Before steaming clams or mussels for dishes such as Manhattan Clam Chowder (upper right), or Mussels and Clams Steamed in Wine, Butter and Garlic (lower right), be sure to discard any clams or mussels with broken, cracked or damaged shells.

With minimal effort,  it's really astonishing how much flavor can be coaxed out of something as intimidating looking as a mollusk. Belonging to the second largest group of mollusks, clams and mussels can be flavorfully cooked in a variety of ways, including by steaming. When mussels and clams are steamed in a small amount of liquid, such as water or wine, the very essence of the shellfish remains in the rich broth that is left behind in the steaming pot. Classic dishes like Manhattan Clam Chowder, or Moules Mariniere  (mussels steamed in wine), make brilliant use of this broth, where nothing goes to waste and every drop of cooking liquid is consumed with a spoon, or sopped up with a hunk of crusty French bread.
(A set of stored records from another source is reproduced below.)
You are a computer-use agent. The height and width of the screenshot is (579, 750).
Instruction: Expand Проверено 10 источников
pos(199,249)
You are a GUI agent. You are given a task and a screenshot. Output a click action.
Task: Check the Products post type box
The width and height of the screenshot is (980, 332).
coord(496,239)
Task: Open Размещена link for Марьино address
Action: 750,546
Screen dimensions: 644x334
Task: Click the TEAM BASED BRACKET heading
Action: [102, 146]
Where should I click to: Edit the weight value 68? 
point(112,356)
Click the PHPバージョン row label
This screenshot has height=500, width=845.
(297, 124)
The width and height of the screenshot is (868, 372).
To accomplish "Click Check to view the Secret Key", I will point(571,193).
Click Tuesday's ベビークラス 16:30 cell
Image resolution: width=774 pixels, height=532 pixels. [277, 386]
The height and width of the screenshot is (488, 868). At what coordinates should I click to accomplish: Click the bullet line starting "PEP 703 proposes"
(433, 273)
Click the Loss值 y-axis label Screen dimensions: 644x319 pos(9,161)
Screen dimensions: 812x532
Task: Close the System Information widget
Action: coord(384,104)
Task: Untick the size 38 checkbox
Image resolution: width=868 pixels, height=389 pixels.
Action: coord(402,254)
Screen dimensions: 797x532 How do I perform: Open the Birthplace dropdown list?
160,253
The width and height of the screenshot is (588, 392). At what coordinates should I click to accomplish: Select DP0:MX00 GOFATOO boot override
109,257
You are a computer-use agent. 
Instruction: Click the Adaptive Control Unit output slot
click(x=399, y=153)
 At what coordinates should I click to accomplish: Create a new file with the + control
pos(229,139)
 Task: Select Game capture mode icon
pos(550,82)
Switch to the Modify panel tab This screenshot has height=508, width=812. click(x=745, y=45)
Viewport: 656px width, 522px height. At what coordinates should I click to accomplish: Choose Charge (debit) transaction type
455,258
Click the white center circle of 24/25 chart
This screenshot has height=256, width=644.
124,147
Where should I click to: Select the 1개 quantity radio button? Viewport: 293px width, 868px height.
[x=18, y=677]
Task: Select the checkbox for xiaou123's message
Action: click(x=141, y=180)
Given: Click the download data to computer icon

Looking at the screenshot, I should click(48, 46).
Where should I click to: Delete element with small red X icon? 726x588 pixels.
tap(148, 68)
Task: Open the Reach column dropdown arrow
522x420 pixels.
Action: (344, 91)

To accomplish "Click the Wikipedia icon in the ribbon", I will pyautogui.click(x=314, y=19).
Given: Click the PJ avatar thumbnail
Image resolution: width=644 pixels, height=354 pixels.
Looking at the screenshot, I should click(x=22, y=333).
Both of these recipes are offered here, including one for "Summer Clam Pot," from our friends at Whole Foods Market: Natural and Organic Grocery" and  another for "New England Clam Chowda," from Jason Sobocinski's "Caseus Fromagerie Bistro Cookbook: Every Cheese Has a Story" -- a recipe Sobocinski says "is made for the Fourth of July." Before making these dishes, or using recipes that include fresh mussels and clams, there are just a few safeguards  that should be kept in mind, however. First, be sure to discard mussels and clams that have cracked or broken shells. Nest, throw out mussels or clams that are not tightly closed, or do not close when lightly tapped -- they are likely dead. And, lastly, if you don't  plan  to cook your shellfish as soon as you get home, unwrap them and place them in a dry bowl in the refrigerator. Mussels and clams need to breathe, or they could die before you've had a chance to cook them.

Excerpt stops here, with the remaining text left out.